{Reference Type}: Journal Article
{Title}: Development of a neopentyl 211At-labeled activated ester providing in vivo stable 211At-labeled antibodies for targeted alpha therapy.
{Author}: Tada M;Kaizuka Y;Kannaka K;Suzuki H;Joho T;Takahashi K;Uehara T;Tanaka H;
{Journal}: ChemMedChem
{Volume}: 0
{Issue}: 0
{Year}: 2024 Jun 7
{Factor}: 3.54
{DOI}: 10.1002/cmdc.202400369
{Abstract}: In this study we developed a neopentyl 211At-labeled activated ester that incorporates a triazole spacer and applied it to the synthesis of an 211At-labeled cetuximab. The activated ester was synthesized via the nucleophilic 211At-astatination of a neopentyl sulfonate carrying two long alkyl chains that serve as a lipid tag, which was followed by the hydrolysis of an acetal.

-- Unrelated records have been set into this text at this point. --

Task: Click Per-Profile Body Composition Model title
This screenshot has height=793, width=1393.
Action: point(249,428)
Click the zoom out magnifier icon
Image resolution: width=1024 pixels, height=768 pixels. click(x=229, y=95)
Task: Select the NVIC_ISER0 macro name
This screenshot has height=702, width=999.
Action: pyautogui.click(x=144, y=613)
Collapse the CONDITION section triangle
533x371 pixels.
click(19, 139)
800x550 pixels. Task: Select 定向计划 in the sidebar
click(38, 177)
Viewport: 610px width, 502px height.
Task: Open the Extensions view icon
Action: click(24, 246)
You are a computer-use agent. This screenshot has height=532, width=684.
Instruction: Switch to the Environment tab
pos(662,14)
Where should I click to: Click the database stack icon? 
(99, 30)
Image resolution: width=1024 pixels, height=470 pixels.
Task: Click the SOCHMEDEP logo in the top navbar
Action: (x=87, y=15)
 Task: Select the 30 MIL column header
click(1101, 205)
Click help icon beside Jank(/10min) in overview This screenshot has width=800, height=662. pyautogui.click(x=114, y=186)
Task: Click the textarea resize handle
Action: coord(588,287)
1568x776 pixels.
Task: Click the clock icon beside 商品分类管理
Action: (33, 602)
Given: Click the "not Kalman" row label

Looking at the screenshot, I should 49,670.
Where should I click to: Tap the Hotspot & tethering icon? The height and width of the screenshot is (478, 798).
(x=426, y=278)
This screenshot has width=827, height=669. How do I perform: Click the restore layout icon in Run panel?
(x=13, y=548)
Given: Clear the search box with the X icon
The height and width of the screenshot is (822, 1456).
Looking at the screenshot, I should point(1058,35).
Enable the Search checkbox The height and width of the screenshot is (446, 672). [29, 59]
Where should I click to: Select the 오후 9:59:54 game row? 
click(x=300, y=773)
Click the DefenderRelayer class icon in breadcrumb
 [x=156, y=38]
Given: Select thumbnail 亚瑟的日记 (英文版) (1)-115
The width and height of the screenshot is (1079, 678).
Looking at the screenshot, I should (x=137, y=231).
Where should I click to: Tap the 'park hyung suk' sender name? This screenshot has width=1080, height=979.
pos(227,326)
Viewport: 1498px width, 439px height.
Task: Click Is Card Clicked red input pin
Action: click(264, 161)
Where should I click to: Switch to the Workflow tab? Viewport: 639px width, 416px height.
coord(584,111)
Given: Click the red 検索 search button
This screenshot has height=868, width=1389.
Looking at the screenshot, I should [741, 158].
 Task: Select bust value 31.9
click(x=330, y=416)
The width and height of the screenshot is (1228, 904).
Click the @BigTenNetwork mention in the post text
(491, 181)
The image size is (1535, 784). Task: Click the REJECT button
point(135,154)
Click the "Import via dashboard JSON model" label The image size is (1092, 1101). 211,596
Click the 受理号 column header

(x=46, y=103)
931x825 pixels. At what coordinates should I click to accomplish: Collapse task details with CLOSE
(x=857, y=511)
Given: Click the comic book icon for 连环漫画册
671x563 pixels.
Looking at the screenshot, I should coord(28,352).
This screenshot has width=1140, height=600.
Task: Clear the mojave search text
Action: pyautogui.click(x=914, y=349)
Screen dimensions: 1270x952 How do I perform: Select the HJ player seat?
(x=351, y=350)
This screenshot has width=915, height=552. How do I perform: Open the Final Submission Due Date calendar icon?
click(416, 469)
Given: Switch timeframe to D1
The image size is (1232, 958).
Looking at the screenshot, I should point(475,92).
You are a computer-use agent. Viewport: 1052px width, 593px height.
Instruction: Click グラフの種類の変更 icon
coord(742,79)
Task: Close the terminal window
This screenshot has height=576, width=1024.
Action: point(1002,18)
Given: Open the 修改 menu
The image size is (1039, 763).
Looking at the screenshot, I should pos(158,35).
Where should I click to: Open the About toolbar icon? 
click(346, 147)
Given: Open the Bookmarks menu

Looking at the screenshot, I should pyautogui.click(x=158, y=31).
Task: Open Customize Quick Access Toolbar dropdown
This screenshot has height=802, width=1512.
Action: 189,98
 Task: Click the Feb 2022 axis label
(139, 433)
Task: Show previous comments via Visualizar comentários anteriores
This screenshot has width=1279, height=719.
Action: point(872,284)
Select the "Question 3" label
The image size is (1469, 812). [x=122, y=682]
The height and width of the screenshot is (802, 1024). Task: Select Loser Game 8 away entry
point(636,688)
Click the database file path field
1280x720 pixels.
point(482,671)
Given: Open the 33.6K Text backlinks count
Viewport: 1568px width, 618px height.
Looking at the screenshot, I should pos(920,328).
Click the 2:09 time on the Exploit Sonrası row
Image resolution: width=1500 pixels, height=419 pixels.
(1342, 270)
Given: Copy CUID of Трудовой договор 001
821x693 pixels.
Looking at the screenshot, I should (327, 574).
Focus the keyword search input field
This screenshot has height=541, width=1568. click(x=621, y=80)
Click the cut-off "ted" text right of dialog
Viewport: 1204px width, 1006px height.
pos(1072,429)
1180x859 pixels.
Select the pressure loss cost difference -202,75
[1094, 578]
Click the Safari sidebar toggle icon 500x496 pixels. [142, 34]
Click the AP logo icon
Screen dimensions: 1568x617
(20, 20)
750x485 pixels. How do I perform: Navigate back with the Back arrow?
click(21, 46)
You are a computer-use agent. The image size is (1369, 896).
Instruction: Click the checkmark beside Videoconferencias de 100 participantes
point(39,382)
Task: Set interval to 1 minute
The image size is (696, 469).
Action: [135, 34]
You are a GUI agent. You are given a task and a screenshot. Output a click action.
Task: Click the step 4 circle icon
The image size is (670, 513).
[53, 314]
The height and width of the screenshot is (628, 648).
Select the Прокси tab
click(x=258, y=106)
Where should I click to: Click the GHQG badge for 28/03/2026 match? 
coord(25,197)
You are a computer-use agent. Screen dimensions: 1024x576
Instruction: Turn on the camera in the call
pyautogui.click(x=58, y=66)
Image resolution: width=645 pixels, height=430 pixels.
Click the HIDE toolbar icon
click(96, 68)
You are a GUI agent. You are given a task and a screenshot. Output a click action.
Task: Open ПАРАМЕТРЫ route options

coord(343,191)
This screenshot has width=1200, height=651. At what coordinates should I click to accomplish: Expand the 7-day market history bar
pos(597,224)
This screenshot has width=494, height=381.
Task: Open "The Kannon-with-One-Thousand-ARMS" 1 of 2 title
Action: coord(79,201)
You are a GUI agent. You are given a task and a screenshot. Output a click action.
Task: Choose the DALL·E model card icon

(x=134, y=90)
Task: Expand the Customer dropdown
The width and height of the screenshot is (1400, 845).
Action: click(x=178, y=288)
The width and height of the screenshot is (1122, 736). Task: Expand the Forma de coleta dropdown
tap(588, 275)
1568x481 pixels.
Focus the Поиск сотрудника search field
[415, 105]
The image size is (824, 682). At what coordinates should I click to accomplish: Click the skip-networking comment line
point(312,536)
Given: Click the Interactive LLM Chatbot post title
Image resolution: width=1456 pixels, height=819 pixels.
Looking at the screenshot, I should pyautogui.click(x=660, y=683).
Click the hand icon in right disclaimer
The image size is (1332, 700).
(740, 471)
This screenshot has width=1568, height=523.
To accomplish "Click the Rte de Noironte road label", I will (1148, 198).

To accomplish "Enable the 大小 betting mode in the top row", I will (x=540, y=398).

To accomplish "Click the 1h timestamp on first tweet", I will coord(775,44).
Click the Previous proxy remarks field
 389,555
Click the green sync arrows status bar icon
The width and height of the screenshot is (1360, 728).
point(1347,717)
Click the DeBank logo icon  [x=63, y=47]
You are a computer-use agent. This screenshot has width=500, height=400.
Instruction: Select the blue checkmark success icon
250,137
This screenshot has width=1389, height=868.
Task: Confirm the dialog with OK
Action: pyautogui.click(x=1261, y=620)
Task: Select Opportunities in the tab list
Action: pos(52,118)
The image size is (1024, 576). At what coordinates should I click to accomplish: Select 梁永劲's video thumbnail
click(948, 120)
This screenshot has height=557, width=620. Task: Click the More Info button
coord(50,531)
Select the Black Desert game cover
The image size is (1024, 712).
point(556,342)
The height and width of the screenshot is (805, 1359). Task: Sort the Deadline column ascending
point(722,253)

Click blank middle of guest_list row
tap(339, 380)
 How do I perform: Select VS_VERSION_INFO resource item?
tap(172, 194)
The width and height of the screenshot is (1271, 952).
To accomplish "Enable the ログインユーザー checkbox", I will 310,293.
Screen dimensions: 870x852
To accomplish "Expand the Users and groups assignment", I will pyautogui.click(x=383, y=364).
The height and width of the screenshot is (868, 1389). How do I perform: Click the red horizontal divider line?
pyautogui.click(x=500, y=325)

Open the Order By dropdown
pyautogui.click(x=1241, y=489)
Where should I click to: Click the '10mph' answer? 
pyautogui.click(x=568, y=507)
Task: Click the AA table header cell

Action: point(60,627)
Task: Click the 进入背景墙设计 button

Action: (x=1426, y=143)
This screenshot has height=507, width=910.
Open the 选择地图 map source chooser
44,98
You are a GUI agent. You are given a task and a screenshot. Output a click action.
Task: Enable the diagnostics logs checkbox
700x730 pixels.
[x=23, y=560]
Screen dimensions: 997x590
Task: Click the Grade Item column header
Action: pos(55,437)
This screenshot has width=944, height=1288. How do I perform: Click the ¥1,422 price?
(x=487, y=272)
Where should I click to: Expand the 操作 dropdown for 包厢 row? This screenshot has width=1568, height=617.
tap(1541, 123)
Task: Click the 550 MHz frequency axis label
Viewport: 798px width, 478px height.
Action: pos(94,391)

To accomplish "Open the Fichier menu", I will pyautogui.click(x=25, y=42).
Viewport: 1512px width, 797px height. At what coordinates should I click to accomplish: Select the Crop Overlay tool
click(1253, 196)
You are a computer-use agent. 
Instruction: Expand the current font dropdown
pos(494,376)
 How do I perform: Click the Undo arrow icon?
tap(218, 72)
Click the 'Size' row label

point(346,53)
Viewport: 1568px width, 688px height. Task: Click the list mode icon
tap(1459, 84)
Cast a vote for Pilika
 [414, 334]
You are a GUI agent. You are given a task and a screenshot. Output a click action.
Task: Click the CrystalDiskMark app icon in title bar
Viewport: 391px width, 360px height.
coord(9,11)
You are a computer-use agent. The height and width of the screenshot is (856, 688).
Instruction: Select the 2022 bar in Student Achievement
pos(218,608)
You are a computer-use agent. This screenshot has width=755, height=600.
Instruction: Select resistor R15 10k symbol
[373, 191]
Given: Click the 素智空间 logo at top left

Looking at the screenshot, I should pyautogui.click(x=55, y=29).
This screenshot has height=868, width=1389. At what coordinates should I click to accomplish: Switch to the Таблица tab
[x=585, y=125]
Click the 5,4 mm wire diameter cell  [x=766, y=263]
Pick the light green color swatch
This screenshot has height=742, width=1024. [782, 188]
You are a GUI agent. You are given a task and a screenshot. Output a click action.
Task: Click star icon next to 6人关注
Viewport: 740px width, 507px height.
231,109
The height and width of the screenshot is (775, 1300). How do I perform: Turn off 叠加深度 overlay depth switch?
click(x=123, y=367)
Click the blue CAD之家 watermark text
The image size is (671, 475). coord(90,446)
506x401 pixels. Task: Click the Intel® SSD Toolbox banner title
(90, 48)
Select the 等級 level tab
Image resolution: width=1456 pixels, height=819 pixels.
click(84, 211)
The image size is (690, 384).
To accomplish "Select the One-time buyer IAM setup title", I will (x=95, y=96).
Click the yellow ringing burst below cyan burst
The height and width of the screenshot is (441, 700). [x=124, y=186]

Additionally, we developed a novel Resin-Assisted Purification and Deprotection (RAPD) protocol involving a solid-phase extraction of the protected 211At-labeled compound from the mixture of the labeling reaction, hydrolysis of the acetal on the resin, and finally an elution of the 211At-labeled activator from the resin. This method allows the synthesis of an 211At-labeled activated ester with high purity through a simplified procedure that circumvents the need for HPLC purification. Using this 211At-labeled activated ester, we efficiently synthesized 211At-labeled cetuximab in 27±1% radiochemical yield with 95% radiochemical purity. This 211At-activated ester demonstrated high reactivity, and enabled the completion of the reaction with the antibody within 10 min. In comparative biodistribution studies between 211At-labeled cetuximab and the corresponding 125I-labeled cetuximab in normal mice, both the thyroid and stomach showed radioactivity levels that were less than 1.0% of the injected dose.